12 November 2012
Impact of gender on time to initiation, response to and risk of modification of highly active antiretroviral therapy (HAART) in HIV-1 infected individuals is still controversial.
From a nationwide cohort of Danish HIV infected individuals we identified all heterosexually infected women (N=587) and heterosexually infected men (N=583) with no record of Hepatitis C infection diagnosed with HIV after 1 January 1997. Among these subjects, 473 women (81%) and 435 men (75%) initiated HAART from 1 January 1997 to 31 December 2009. We used Cox regression to calculate hazard ratio (HR) for time to initiation of HAART, Poisson regression to assess incidence rate ratios (IRR) of risk of treatment modification the first year, logistic regression to estimate differences in the proportion with an undetectable viral load, and linear regression to detect differences in CD4 count at year 1, 3 and 6 after start of HAART.
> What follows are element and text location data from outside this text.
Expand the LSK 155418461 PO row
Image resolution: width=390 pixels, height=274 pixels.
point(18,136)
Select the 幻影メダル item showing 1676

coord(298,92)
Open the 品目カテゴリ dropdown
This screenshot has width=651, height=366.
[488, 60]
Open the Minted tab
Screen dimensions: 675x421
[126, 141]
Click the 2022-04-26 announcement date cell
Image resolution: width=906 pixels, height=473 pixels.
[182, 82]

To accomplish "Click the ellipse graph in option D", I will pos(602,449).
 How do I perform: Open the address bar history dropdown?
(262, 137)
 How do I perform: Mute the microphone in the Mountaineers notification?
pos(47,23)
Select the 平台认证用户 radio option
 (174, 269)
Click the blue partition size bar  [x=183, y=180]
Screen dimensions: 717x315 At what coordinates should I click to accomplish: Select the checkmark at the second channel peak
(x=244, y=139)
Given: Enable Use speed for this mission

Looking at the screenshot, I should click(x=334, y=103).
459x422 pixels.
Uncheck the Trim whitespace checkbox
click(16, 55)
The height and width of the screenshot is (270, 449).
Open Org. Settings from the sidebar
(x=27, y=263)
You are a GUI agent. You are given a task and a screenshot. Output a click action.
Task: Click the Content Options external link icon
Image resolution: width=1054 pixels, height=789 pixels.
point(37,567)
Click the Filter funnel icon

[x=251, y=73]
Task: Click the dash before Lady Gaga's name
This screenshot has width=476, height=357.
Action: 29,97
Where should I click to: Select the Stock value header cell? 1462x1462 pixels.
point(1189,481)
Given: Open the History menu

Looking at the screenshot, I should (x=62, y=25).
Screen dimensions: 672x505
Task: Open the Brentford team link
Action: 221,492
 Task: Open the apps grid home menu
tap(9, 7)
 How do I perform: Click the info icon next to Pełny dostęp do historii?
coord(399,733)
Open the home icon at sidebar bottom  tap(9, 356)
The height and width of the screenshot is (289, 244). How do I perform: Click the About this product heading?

At initiation of HAART, women were younger, predominantly of Black ethnicity and had a higher CD4 count (adjusted p=0.026) and lower viral load (adjusted p=0.0003). When repeating the analysis excluding pregnant women no difference was seen in CD4 counts (adjusted p=0.21). We observed no delay in time to initiation of HAART in women compared to men (HR 0.91, 95% CI 0.79-1.06). There were no gender differences in risk of treatment modification of the original HAART regimen during the first year of therapy for either toxicity (IRR 0.97 95% CI 0.66-1.44) or other/unknown reasons (IRR 1.18 95% CI 0.76-1.82). Finally, CD4 counts and the risk of having a detectable viral load at 1, 3 and 6 years did not differ between genders.
In a setting with free access to healthcare and HAART, gender does neither affect time from eligibility to HAART, modification of therapy nor virological and immunological response to HAART. Differences observed between genders are mainly attributable to initiation of HAART in pregnant women.